Современная наука пыталась установить степень воздействия ионийских и греческих мастеров на ассиро-персидское искусство в Сузах и Персеполе. Скульптура ассирийцев — это по преимуществу рельеф, более или менее плоскостной, работающий скорее контуром, нежели объемом. Генри Фрэнкфорт метко назвал его «форсированной графикой». Драпировки было принято изображать упрощенно, в двух измерениях. Впрочем, они щедро украшены орнаментальной резьбой. В то же время сюжеты рельефов отличаются живостью и разнообразием; картины охоты, войны, домашнего быта выразительны и говорят о тонкой наблюдательности тех, кто их создавал.

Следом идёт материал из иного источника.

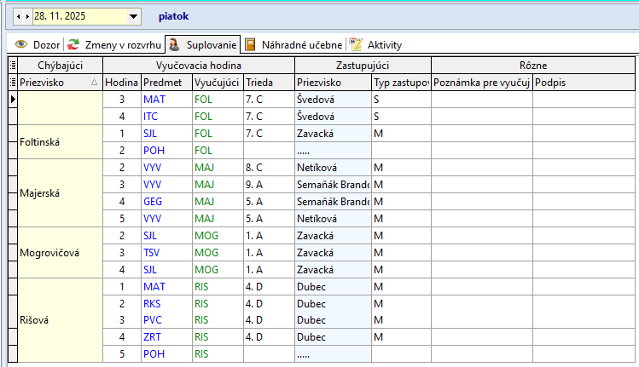639x367 pixels.
Task: Click the Hodina column header
Action: (121, 83)
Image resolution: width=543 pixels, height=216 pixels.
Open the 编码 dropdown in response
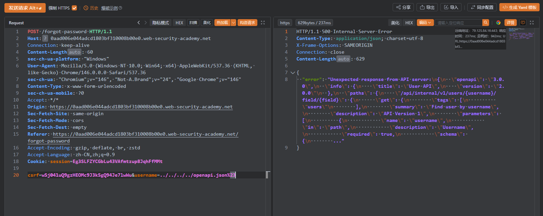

Все это мало похоже на пластику Персеполя, где монотонно повторяются фигуры и сцены парадных лестниц. Они говорят лишь о богатой дани, приносимой царю (рис. 9), о казарменном величии императорского двора; они бесконечны, как трафаретный узор, и сравнивают их обычно с повторяющимся узором восточных ковров. Мы не обнаружим здесь ничего «эллинского», перед нами символ безликой жесткой иерархии; можно сколько угодно выводить эту декоративную скульптуру из Ассирии, ссылаясь на манеру или характерные детали, но вся она проникнута персидским духом.
И все же эти рельефы обладают некоторыми чертами, которые могут быть приписаны влиянию греческого запада. Таково, например, очевидное их тяготение к трехмерности, объемности. Формы животных и людей, складки одежд выявлены решительно; рельефы Персеполя, несмотря на утомительную ритмичность, несравненно более скульптурны, чем любой из ассирийских. В рамках древневосточного понимания пластики это может выглядеть как греческий импорт.
Да, может. Однако, когда мисс Гизела Рихтер с явным одобрением цитирует Кумарасвами, по мнению которого «ахеменидское искусство… с документальной точностью подтверждает реальную и тесную связь Европы и Азии», — нам не по пути. Я убежден, как бы активно ни проявился тот или иной греческий элемент в искусстве Персеполя, какую бородатую эллинистическую физиономию ни нацарапал бы греческий экспатриант на каменной туфле Дария (рис. 2), мы обнаружим лишь малую крупицу подлинно греческого в этих гигантских фризах, на которых бесстрастно маршируют фигуры данников, в этих величавых колоннах, похожих на пальмовые стволы, что все еще возвышаются на платформе дворца. И когда другой ученый пишет, что «немало, должно быть, греческих ремесленников работало здесь и мастера, приспособившего привычную им систему образов к космополитической пышности персидской империи, следует признать художником и обладателем незаурядной творческой фантазии, не уступавшим творцу парфенонского фриза Афин», я, как это ни прискорбно, не могу согласиться с ним. Парфенон и Персеполь во всем противоположны. Архитектурные идеи, лежащие в основе каждого из них, обусловлены двумя различными, абсолютно несхожими направлениями общественной мысли. Правда, на стенах обоих зданий в одно полустолетие, хотя и по-разному, были увековечены официальные шествия — но более ничто их не объединяет.